A top Exeter doctor has backed warnings to parents to restrict their children's mobile phone use after new evidence linked such activity with brain cancer.

The research, by one of Britain's leading experts in electro-magnetic radiation, claimed that people who use a phone for two hours a day for five years are two to three times more likely to develop brain cancer than non-users.

Alasdair Phillips, who runs departments at both Nottingham and Bristol universities, said that children under 16 were particularly at risk because their skulls were softer and their brain was not fully developed.

And Dr Mark Kealy, communicable diseases expert at North and East Devon Health Authority, said: "I'd go along with what is being said.

"I wouldn't advocate mobile phones being used to chat socially, although I fully agree with children having them in case of emergencies."

Dr Kealy said because of the relative newness of hand-held mobile phones, it had not been possible to carry out any long-term research into their potential effects on health.

"The problem is assessing what damage is being done, because it hasn't been possible for people to use mobile phones for any length of time.

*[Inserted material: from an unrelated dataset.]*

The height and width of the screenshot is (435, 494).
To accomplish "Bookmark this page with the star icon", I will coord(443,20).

"It's only in the last five years that tariffs have been so low that people have found them cheap enough to use for any length of time.

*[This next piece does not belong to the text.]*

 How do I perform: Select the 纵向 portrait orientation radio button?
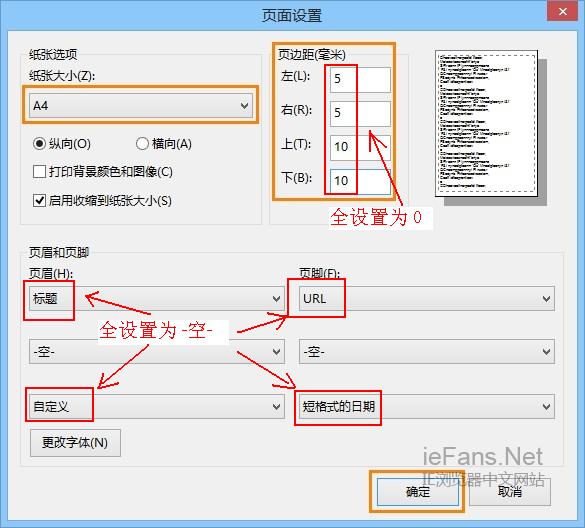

"It's not a long time for people to accumulate any effects of exposure and the problem is that we don't yet know what problems there are going to be."

Exeter mum Gill Ewings, whose daughters Lizzie, 13, and Fran, 16, both have mobile phones, said she agreed that they should only be used when absolutely necessary. Mrs Ewings, who lives in Heavitree, said: "I think that if they are in town and they are in a phone-box when it's dark, that they are vulnerable, to a degree.

"My eldest daughter's boyfriend lives in Cornwall, but while she may use a mobile phone to contact him to warn him she is going to ring, she uses a land-line to talk to him for any length of time.

"One of my girls has rung me via the mobile when her horse threw a shoe — she got home five hours later and we would have been frantic if she hadn't been able to contact us.

"But I do agree that mobile phones should only be used when necessary — we don't know enough about what damage they can do yet."

The Government said mobile phone conversations should be limited to two minutes and children should use them for emergencies only.